You also can't simply let dermestid beetles help with a skeleton this small and forget about it. I tried, and this is all they left me from 8 full lizards. Although I may try that again with a more controlled environment where I watch more closely with fewer beetles.

In the meantime, it comes down to painstakingly slowly & carefully removing the flesh by hand with tweezers & scalpel after rehydrating it with plain water. A very tedious process. Once I myself take the time to master this process I will make a blog about it.

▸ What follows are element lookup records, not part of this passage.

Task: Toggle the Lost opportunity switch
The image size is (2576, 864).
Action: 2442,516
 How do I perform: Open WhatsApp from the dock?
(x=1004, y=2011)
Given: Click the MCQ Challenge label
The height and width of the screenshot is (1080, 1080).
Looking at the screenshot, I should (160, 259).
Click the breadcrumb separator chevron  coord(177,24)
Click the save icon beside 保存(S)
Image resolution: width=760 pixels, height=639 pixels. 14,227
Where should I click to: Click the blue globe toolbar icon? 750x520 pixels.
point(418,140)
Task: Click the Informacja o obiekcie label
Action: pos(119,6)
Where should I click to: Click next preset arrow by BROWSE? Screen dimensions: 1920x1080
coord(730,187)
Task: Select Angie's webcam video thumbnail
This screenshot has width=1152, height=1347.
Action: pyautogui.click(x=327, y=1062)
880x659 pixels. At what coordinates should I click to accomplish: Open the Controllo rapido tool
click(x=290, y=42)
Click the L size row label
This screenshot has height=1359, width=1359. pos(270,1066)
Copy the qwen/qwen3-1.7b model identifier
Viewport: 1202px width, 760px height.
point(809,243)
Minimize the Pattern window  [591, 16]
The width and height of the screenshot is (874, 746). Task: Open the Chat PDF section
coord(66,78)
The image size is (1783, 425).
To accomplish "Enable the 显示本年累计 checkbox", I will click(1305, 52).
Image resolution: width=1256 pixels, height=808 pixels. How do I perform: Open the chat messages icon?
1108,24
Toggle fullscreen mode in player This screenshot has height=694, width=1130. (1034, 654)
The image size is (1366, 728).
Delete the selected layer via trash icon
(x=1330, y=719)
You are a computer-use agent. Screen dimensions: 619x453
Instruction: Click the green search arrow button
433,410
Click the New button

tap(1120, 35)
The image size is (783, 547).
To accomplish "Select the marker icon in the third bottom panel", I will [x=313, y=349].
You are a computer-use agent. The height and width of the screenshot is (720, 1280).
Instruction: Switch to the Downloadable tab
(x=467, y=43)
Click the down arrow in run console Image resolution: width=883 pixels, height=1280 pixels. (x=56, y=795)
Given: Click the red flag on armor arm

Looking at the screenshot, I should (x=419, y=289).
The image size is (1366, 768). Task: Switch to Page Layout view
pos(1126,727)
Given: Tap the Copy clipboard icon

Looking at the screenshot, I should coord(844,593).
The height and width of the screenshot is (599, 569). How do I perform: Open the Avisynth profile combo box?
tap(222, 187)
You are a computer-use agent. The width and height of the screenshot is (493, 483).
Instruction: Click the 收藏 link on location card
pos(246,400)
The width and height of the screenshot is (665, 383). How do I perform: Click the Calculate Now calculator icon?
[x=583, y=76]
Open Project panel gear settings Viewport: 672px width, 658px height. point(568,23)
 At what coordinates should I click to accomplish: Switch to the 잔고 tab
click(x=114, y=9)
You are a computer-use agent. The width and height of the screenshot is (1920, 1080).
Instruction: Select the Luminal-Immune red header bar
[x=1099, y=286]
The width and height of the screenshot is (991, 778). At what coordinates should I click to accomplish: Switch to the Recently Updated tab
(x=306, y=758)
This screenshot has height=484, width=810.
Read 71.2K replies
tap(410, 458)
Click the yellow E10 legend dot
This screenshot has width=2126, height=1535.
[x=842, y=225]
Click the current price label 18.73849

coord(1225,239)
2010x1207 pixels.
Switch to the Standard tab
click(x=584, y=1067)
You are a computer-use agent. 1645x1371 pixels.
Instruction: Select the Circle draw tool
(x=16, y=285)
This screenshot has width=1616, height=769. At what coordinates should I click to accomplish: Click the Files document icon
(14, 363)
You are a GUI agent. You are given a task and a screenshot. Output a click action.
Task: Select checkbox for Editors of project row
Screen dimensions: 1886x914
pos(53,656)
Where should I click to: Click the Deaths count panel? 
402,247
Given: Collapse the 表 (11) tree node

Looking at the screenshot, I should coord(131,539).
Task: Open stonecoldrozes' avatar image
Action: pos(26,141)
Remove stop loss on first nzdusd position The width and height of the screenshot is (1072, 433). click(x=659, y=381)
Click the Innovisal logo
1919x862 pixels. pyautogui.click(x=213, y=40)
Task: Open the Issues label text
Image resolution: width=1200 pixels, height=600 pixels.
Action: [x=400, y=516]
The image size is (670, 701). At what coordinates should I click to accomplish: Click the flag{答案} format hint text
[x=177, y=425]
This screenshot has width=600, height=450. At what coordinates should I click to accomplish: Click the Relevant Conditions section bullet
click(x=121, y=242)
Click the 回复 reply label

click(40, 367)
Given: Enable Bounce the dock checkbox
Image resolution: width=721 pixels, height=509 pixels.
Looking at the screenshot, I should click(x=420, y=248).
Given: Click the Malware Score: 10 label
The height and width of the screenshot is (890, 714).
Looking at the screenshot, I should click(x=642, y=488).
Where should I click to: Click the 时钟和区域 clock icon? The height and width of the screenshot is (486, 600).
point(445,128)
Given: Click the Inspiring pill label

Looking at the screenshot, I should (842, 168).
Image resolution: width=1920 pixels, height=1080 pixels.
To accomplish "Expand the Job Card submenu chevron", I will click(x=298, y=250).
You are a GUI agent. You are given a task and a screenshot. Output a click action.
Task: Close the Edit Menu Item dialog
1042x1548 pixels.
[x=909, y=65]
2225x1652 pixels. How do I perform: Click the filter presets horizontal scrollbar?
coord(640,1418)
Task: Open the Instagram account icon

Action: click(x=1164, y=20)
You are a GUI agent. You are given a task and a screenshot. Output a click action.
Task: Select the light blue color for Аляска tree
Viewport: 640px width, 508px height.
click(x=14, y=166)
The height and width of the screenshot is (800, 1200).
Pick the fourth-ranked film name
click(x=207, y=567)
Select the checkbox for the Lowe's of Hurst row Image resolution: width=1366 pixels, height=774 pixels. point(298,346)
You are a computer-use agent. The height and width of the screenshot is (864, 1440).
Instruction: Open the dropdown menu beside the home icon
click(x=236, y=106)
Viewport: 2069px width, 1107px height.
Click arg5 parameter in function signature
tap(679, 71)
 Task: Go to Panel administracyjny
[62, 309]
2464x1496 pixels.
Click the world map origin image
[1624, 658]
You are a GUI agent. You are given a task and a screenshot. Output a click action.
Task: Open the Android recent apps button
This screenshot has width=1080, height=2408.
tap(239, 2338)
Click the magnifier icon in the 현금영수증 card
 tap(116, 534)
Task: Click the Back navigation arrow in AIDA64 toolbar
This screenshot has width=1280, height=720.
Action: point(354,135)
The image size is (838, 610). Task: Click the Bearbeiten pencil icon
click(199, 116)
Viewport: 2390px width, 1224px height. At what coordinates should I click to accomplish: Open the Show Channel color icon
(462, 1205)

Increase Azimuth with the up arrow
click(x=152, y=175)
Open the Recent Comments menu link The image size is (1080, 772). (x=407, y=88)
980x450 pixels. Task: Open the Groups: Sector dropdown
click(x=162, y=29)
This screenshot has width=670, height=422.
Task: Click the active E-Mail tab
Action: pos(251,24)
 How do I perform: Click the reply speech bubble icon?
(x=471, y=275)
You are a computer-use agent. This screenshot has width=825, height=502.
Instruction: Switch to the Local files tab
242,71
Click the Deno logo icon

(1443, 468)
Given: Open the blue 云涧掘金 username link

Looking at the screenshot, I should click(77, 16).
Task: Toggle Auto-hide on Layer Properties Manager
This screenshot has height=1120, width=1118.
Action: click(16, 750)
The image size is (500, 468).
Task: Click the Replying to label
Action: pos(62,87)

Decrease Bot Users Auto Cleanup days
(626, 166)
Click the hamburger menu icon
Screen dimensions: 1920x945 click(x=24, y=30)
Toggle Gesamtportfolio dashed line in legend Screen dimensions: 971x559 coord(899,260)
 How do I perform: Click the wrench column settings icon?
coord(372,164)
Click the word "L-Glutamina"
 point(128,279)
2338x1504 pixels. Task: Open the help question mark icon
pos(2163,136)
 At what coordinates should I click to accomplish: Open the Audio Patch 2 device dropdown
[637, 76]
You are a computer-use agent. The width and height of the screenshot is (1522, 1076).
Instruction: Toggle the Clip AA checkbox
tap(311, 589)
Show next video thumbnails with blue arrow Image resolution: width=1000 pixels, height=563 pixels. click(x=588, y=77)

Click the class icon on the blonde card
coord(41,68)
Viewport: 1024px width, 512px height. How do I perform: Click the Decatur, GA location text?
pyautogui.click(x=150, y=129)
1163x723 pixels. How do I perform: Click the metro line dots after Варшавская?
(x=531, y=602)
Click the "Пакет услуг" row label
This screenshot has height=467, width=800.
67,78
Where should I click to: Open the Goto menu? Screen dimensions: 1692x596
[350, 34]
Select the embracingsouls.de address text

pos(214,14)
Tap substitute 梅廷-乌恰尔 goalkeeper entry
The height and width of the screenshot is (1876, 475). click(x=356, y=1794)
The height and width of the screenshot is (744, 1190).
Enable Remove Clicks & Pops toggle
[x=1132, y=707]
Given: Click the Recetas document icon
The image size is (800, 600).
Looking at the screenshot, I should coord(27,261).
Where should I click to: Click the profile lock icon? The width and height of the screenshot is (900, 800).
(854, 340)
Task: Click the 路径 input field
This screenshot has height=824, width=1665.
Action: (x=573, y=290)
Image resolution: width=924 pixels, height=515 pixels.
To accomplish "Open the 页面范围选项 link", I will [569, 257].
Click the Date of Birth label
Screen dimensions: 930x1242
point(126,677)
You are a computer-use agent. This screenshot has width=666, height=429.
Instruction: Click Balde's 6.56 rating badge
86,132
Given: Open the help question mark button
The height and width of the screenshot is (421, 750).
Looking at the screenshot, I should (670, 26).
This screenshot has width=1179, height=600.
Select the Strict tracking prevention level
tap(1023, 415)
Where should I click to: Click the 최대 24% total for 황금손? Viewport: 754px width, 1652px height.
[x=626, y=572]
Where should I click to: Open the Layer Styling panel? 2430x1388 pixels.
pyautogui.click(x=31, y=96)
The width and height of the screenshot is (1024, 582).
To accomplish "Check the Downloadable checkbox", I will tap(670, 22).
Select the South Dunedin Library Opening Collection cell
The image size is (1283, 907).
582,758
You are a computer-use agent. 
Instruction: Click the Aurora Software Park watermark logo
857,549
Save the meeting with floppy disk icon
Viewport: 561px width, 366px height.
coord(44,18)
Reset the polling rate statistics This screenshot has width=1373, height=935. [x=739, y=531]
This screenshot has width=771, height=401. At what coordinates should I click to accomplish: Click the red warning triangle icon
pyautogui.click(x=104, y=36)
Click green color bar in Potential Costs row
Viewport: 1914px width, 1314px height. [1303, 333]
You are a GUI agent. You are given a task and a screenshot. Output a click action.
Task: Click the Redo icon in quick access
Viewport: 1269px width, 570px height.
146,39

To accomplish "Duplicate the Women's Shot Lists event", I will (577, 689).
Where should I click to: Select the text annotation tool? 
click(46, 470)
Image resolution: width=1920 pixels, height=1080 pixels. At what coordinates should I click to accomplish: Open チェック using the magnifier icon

Saturday, November 9, 2013

BONELUST Q&A: "Can't you get leprosy from armadillos?

First off, always be sanitary when handling any dead animals to process for their bone. Wear high quality waterproof gloves. Don't touch anything dead then cross contaminate like touching your face, clothes, steering wheel, or anything you may touch once you remove the gloves later. See my related blog post for more info on the sanitary concerns of bone processing/collecting.

Nine-banded Armadillo Young & My Foot - Dasypus novemcinctus
From back in 2003, a litter of armadillo were born under my house.

Armadillos are unfortunate in that are among the few known species that can contract leprosy. I want to stress the word CAN here. No, not all armadillos are carriers of leprosy as far too many people believe. But they can get it just as humans, mangabey monkeys, rabbits and mice can. It is too often misunderstood that all armadillos have the disease, they do not.

Prior to the arrival of Europeans in the late 15th century, leprosy was unknown in the New World. Given that armadillos are native to the New World, at some point they must have acquired the disease from humans. This is a scientific fact. So it is a matter of susceptibility NOT that one species alone is the main carrier spreading the disease. 

"Oh Hai" Nine-banded 
Armadillo Young - Dasypus novemcinctus

In order for a human to get leprosy from an armadillo it has to be infected first of all. Secondly you'd have to eat and/or heavily handle it. Armadillo to human spread cases are concentrated in Louisiana and Texas, where some people hunt, skin and eat armadillos.

Only about 150 to 250 people in the United States each year even get leprosy and not all of those cases were caused by armadillos. So, just be very careful when handling an armadillo dead or alive and avoid eating it and you're very unlikely to ever get it. Approximately 95% of people are naturally immune to the disease anyway and sufferers are no longer infectious after as little as two weeks of treatment if the disease is recognized and treated early on.